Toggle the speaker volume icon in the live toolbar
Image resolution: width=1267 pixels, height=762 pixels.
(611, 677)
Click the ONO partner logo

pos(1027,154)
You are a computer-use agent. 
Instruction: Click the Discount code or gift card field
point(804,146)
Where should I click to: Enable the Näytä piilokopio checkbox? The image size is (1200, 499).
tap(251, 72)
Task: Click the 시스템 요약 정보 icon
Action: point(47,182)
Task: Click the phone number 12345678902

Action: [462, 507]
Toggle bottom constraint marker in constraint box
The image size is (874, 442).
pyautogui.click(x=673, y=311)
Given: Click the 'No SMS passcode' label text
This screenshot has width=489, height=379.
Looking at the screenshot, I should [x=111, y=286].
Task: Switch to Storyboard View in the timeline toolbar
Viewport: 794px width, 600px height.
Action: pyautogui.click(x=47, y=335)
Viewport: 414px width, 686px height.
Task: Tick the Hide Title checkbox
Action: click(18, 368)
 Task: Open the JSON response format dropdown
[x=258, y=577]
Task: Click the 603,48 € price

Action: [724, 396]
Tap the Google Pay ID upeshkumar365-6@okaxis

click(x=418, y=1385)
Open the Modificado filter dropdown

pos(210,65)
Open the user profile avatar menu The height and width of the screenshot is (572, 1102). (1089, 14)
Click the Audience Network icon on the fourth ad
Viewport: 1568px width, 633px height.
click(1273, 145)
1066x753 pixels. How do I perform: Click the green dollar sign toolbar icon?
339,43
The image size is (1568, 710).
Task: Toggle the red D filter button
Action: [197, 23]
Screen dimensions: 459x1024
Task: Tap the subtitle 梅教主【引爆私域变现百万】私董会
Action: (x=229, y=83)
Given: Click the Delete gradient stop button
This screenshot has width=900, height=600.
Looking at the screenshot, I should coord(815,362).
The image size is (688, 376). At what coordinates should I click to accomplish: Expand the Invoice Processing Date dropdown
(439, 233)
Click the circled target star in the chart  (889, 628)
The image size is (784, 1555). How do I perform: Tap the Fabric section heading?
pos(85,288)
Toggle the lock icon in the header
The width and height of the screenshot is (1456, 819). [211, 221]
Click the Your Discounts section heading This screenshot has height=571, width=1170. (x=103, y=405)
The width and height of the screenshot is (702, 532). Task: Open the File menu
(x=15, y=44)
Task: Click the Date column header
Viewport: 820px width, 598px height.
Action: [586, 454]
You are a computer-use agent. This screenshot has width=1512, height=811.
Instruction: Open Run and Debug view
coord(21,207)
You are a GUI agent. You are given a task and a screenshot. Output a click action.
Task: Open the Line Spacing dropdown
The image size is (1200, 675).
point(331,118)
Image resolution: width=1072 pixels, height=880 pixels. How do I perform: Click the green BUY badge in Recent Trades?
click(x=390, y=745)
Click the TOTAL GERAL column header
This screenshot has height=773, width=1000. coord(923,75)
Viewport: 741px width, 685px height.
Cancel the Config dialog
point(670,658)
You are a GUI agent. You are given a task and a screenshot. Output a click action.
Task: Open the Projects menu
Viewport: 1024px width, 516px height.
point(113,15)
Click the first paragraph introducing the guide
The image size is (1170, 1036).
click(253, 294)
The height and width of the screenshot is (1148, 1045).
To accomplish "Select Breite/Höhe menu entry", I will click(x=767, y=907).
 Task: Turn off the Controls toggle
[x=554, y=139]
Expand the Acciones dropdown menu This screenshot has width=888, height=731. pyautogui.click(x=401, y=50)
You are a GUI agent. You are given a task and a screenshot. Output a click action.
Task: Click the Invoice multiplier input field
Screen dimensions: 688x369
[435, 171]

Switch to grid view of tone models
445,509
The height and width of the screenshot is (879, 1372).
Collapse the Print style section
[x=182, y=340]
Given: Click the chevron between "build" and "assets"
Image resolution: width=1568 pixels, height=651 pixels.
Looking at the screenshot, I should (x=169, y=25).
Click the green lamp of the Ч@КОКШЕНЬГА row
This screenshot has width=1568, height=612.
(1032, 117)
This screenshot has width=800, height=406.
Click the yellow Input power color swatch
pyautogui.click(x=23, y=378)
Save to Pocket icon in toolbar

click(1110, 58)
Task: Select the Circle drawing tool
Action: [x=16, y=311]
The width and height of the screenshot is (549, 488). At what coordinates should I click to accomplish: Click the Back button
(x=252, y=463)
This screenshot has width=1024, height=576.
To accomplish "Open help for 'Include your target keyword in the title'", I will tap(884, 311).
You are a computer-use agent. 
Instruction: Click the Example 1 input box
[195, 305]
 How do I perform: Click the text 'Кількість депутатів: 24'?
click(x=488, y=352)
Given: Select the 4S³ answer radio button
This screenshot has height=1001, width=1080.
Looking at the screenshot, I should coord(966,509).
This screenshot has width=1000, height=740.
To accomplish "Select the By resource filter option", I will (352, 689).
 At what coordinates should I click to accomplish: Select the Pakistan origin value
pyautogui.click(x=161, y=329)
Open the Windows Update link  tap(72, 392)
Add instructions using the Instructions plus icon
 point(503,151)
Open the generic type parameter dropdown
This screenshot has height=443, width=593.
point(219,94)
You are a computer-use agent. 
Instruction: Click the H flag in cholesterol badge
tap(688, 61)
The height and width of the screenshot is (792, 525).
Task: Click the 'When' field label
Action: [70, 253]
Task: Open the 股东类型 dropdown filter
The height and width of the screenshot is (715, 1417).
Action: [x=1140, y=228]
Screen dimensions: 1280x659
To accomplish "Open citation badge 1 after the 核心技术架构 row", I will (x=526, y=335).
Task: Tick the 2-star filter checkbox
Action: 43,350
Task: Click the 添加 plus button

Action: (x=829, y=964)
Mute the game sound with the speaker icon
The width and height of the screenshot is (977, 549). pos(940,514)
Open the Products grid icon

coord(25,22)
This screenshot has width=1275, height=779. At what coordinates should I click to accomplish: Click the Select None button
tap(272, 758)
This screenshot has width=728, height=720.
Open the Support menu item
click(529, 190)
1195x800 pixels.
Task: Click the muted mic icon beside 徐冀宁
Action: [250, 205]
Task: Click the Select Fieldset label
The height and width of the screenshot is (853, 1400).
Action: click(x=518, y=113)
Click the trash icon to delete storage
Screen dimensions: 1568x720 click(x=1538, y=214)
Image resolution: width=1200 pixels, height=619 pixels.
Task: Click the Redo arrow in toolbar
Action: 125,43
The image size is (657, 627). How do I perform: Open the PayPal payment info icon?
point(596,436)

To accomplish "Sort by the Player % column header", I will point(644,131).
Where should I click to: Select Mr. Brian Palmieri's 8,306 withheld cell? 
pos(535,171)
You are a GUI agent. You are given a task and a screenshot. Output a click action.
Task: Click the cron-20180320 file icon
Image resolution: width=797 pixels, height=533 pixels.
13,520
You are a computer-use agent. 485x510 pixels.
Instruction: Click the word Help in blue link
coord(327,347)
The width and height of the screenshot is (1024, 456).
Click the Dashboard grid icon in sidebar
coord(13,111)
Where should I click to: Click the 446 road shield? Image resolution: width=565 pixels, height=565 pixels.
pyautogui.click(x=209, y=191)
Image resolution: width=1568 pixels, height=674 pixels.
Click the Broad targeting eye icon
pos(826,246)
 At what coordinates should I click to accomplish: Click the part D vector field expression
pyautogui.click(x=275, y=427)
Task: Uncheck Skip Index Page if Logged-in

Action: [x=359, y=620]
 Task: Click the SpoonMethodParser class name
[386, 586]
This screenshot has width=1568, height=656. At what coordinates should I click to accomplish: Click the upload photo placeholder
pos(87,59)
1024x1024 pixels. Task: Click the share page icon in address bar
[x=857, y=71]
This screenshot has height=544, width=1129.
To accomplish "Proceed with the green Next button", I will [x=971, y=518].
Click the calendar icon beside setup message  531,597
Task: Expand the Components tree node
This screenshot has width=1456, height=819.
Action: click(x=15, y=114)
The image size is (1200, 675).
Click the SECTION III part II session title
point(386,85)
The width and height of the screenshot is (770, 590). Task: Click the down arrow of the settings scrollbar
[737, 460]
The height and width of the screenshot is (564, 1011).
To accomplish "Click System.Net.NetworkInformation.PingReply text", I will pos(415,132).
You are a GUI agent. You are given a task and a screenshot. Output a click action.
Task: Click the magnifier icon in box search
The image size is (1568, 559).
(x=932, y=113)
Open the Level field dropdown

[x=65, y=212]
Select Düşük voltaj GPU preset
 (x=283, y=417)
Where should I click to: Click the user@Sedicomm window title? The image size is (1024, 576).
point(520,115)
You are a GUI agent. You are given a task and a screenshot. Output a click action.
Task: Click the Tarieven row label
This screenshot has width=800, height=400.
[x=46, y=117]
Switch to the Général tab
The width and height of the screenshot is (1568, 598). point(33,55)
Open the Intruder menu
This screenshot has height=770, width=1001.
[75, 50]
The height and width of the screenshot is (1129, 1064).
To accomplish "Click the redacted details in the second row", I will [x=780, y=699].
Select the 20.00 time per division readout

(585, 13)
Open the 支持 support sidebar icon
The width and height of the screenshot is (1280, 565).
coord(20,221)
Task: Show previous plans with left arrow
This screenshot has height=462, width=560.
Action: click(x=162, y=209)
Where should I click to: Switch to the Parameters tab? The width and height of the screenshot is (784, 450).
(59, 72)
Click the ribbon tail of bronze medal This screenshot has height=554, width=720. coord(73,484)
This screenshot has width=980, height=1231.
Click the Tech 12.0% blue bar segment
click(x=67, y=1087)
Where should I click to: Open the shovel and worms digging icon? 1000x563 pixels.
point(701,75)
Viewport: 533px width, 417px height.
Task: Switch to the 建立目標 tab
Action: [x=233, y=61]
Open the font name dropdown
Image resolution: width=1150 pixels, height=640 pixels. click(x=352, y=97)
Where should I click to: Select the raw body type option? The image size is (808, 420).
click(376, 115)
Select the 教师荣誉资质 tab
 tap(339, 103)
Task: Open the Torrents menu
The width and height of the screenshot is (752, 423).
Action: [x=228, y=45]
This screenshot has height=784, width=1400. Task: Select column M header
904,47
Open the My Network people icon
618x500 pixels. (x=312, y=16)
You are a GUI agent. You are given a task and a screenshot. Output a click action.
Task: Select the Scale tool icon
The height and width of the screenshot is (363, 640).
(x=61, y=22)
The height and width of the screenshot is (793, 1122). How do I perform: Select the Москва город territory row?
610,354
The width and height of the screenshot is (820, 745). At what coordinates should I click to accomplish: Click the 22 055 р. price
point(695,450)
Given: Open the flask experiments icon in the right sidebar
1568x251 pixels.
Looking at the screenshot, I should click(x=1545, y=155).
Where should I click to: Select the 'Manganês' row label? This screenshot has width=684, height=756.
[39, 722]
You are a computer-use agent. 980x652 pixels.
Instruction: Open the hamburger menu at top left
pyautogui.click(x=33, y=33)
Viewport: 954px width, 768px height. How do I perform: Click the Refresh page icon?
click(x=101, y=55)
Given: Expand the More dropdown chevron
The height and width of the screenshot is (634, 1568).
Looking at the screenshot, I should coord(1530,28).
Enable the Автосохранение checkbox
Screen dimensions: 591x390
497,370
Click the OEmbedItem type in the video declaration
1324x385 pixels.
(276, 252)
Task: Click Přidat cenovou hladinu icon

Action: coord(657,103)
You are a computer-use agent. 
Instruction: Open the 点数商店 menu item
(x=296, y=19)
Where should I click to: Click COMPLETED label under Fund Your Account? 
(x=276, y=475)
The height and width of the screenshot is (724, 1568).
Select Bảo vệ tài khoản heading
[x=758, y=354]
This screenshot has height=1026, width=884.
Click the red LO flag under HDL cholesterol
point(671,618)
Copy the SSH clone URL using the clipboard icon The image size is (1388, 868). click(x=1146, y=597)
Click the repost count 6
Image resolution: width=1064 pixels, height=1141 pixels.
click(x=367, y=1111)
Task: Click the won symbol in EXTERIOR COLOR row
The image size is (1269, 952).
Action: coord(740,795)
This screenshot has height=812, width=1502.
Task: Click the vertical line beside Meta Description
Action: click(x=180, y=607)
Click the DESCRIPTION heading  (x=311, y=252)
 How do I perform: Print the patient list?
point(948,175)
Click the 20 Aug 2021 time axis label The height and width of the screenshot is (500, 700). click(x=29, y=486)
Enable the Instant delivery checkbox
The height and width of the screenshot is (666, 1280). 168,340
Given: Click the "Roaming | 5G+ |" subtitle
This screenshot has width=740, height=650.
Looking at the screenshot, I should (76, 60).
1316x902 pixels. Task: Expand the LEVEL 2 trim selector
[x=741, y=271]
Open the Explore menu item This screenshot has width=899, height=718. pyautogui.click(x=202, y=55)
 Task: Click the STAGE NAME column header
◇ ◇ ◇ ◇ ◇
--- WHAT TO WORK ON ---
Retype, in the same exact form, the lines of the material above from the line holding "Select Düşük voltaj GPU preset" through the line holding "The height and width of the screenshot is (1129, 1064).".

--- TASK RESULT ---
Select Düşük voltaj GPU preset
 (x=283, y=417)
Where should I click to: Click the user@Sedicomm window title? The image size is (1024, 576).
point(520,115)
You are a GUI agent. You are given a task and a screenshot. Output a click action.
Task: Click the Tarieven row label
This screenshot has width=800, height=400.
[x=46, y=117]
Switch to the Général tab
The width and height of the screenshot is (1568, 598). point(33,55)
Open the Intruder menu
This screenshot has height=770, width=1001.
[75, 50]
The height and width of the screenshot is (1129, 1064).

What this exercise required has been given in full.